The 46 post-operative complications reported in these series of 495 cases (9.3%) included 15 hemorrhagic complications (3%), 11 urine leaks (2.2%), 6 (1.2%) gastrointestinal complications (ie. ileus, C. difficile colitis, etc), and 12 (2.4%) medical complications (pulmonary embolism, congestive heart failure, and myocardial infarction). One post- operative abscess was reported adjacent to the tumor resection bed which failed intravenous antibiotic therapy and eventually required nephrectomy.11 One patient with platelet dysfunction required re-exploration for delayed rupture of a hepatic subcapsular hematoma.18

Postoperative complications appear similar in RALPN and LPN series. One LPN series focusing specifically on complications reported a rate of urinoma and post-operative hemorrhage after LPN of 4.5% and 6%, respectively.19 Another LPN series of 123 patients reported 26 overall complications (21%); specifically three hemorrhagic complications (2.4%), 13 urine leaks (10.6%), and 10 medical complications (8%).20 In a study of 217 LPN patients, Link et al. reported four hemorrhagic complications (1.8%), three urine leaks (1.4%), three wound infections (1.4%), two cases of post-operative renal failure (0.9%) and 15 medical complications (6.9%).21

Early literature on RALPN has demonstrated potential advantages to LPN, including reduction in warm ischemia time (WIT) and blood loss.6,8 However, there have been no reported differences between RALPN and LPN in terms of intra- or post-operative complications in any series.6,8-16 Definitive comparisons of RALPN with LPN in terms of outcomes and complications should be drawn from prospective and, ideally, randomized studies.

Maintaining a high index of suspicion and a consistent diagnostic protocol are important to enable early detection of complications of minimally invasive partial nephrectomy.
This section will focus on strategies to diagnose and manage the most common complications of LPN and RPN.

Urine Leak
Urine leak is one of the most common complications of RALPN and LPN. Excision into the collecting system can be performed with increasing experience, although there is a higher risk of bleeding and urinary leakage.22 Preoperatively, careful review of imaging may suggest tumor proximity to the collecting system which might necessitate entry into a calyx to obtain a negative deep margin.
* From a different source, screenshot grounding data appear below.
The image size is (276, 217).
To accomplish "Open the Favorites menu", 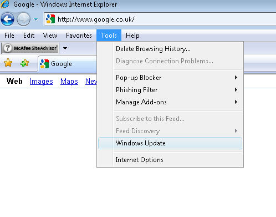I will [79, 36].
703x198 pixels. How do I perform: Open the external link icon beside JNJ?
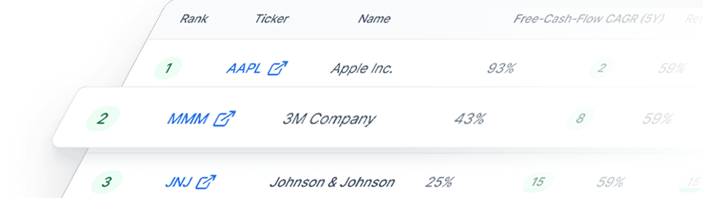point(206,182)
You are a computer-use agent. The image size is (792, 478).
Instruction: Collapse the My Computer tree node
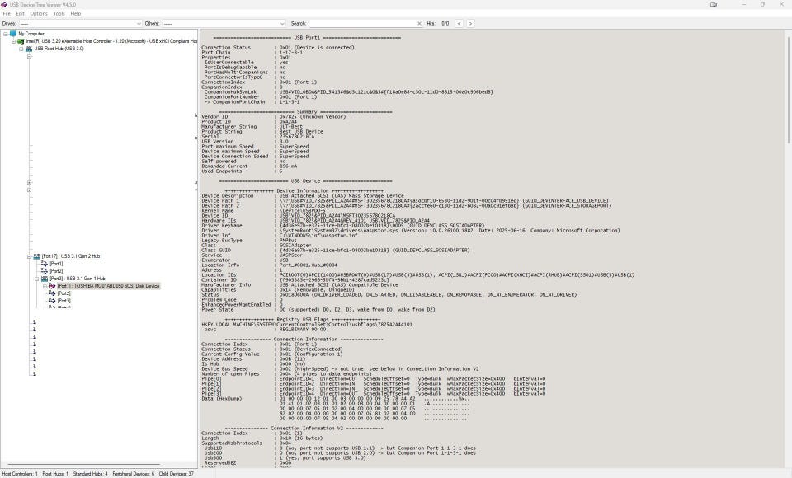tap(5, 34)
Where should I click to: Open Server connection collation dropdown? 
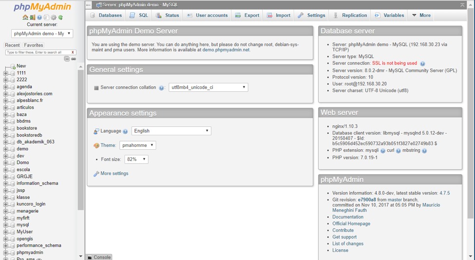pyautogui.click(x=209, y=87)
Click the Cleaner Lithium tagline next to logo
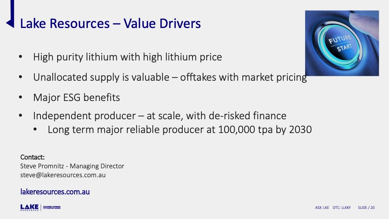 [x=51, y=207]
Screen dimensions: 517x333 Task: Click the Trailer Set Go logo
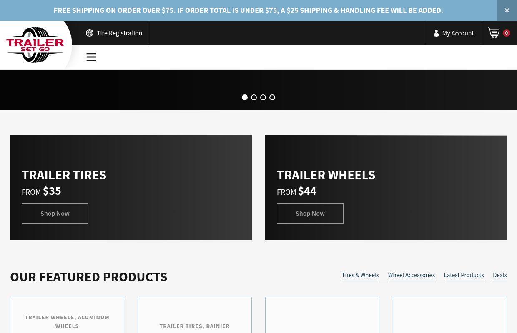click(x=35, y=45)
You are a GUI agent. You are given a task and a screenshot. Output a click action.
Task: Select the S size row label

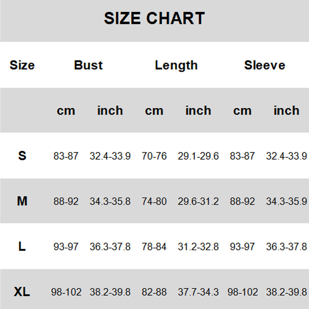point(22,156)
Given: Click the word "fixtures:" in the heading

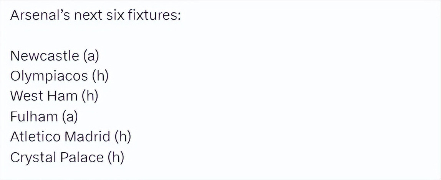Looking at the screenshot, I should point(156,16).
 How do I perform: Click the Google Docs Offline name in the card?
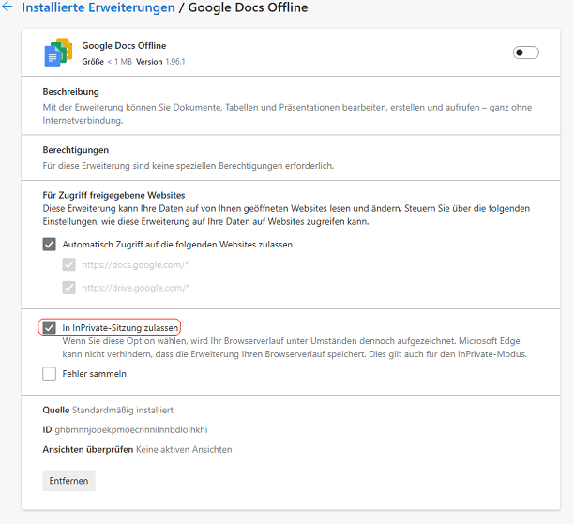tap(123, 45)

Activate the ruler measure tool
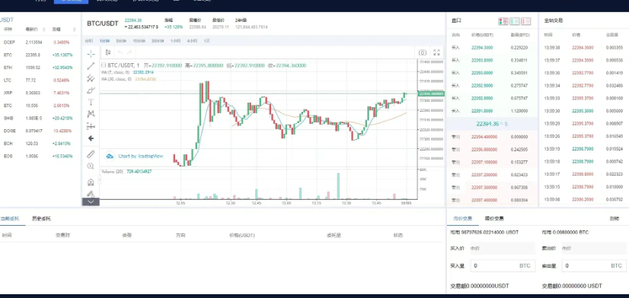91,154
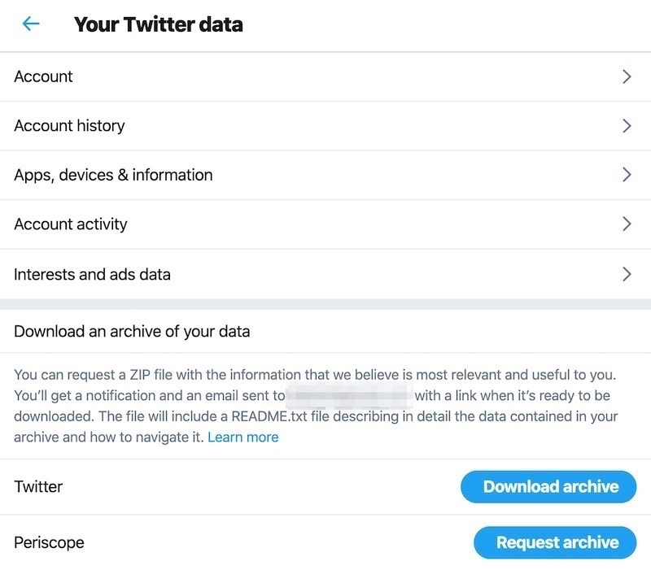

Intra-operatively, various techniques have been described to facilitate recognition of collecting system entry. Close inspection of the resection bed may reveal gross evidence of collecting system entry. Previous retrograde placement of a ureteral catheter connected to methylene blue solution for intraoperative irrigation may be used to identify the collecting system and test the integrity of collecting system repair.23 Indigo carmine can also be given intravenously to help identify collecting system defects. We do not routinely perform these maneuvers as gross inspection is typically sufficient to identify collecting system entry, particularly with the increased 3-D magnification provided with robotic assistance. No data has been published to show that these identification techniques result in lower incidence of urine leaks, however they may be useful tools. Intra-operative repair of collecting system defects is important to help prevent urine leak after partial nephrectomy. Robotic systems make suture reconstruction technically easier than conventional laparoscopy. Multiple synthetic compounds are available to augment creation of a water-tight seal in collecting system closure.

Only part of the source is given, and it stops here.